Darse un garbeo
por lo que fue la Europa del Este a los dos años de caer el muro ha sido una de
las mejores experiencias vitales que he tenido. Ver lo que se denominó “el
triángulo negro”, posiblemente la región de Europa más destruida ecológicamente
fue impactante. Era curioso ver las fábricas abandonadas, lagos enteros de
detritus, los gaseoductos a la vista (y mira que a la vista, cuando llegaban a
una carretera, en vez de enterrarlos hacían una portería con el gaseoducto para
poder pasar por debajo con el coche) y kilómetros cuadrados de devastación y
suciedad.
Afortunadamente
eso ya es historia. Esa región tan degradada se ha recuperado.
Las propias
personas todavía parecía que tuviesen una especie de “síndrome de Estocolmo”.

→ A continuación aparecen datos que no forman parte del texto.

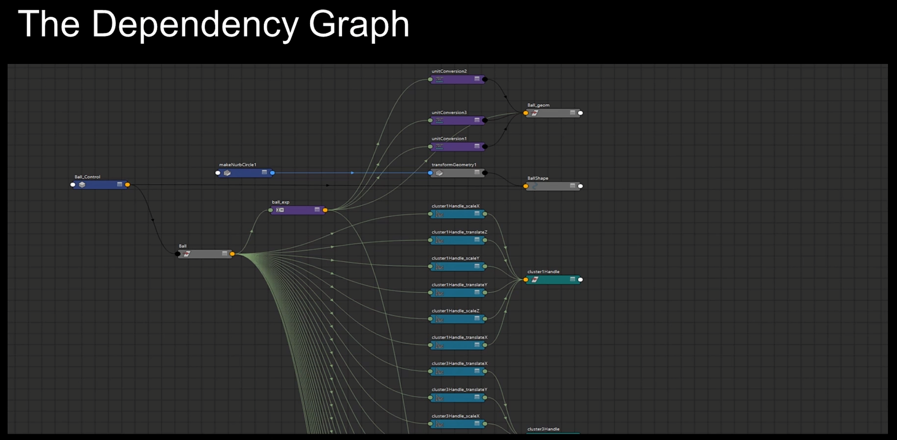The image size is (897, 440).
Task: Click the BallShape node's curve icon
Action: click(535, 186)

Habían salido hace sólo dos años de ese régimen despótico y asqueroso que fue
el comunismo, pero aún padecían los síntomas. Qué tristeza se respiraba en esos
países, qué melancolía y que sensación de fracaso.
Bueno, a lo que
vamos.
Paseando por la
parte turística de Praga. Decidimos ir a cenar. Oye, un restaurante que parecía
de puta madre, en un antiguo palacete. Era un restaurante estatal. Que lujo. Pa
dentro.
Por dentro aún
era más lujoso. Techos altísimos, lámparas de tonelada, tapices, cuadros,
buenos muebles…… de todo. Pero eso sí, un poco dejado.
Seis de la tarde
(se cena pronto allí). Nos asentamos en la terraza del restaurante. Como
señores. La verdad es que en esa época en Praga podías comer en un restaurante
lujosísimo por el precio de un menú barato español.
Seis y media.
Aparece el camarero con la carta. Siete y cuarto, el camarero nos toma nota. Pedimos
unos patés y unos filetes.
Ocho de la
tarde. Empieza a oscurecer. Vuelve el camarero y enciende unos candiles. Muy
romántico era, pero como íbamos cuatro Salazares no estábamos para
romanticismos. Ocho y cuarto, se acaba el combustible de los candiles y nos
quedamos a oscuras. Vuelve el camarero y nos ordena que vayamos al interior,
que él no sabe rellenar los candiles y el candilero no ha venido.
Ocho y media. Ya
en el interior. Aparece el camarero con el primer plato. Los patés. Con toda la
ceremonia del mundo posible, deposita en cada uno de nuestros platos dos
tostadas untadas de foei grass mina (el que llevábamos los albañiles para
almorzar). Mira, nos da por reírnos y sufrimos un ataque de risa impresionante.
Dos horas para untar ocho tostadas.
A todo esto, era
para palpar el ambiente del restaurante. La gente, toda extranjera, más
mosqueada que un pavo en la víspera de Navidad. Todos muertos de hambre y los
camareros pasando de nosotros.
Nueve y cuarto.
Aparecen los filetes. Éramos cuatro y vienen tres filetes. Que no hay más. Que
los partamos y nos apañemos. Nuevo ataque de risa. Es lo mejor, para que te vas
a enfadar si puedes tomarte las cosas con humor.
El ambiente en
el restaurante ya estaba a punto de la explosión. A los camareros les daba
igual.
Se abre la
puerta de entrada y aparece la cabeza de un turista. Mira a derecha e
izquierda. Estaban buscando un sitio para cenar. Inmediatamente mi demonio
particular se despereza.
Allí estaba yo,
en medio del restaurante, rodeado de decenas de turistas, puesto en pié y
braceando y negando con el dedo con el internacional gesto de “NOOOOOO…..”. Los
turistas se fueron como alma que lleva el diablo.
La carcajada en
el salón fue general. La gente muerta de risa. Salieron los camareros de la
cocina y contemplaban incrédulos el espectáculo. Casi se les oía pensar “Pero
estos hijoputas ¿de qué se ríen? los estamos jodiendo y ellos partiéndose el
culo”.
Una mesa de
italianos se dirige a nosotros
“¿Españoles…..?”
“Si”
Y ya la risotada
fue monumental. A los italianos se les saltaban las lágrimas.
Creo que uno de
los camareros se olió que teníamos algo que ver con la función y vino a nuestra
mesa.
“Any problem?”
“No majo no, un
poco lento, nada más”, fue la airosa respuesta.
Pues no acabó
ahí la cosa. A las diez y media cerraron el restaurante por que se había
acabado la jornada y nos dejaron sin postre.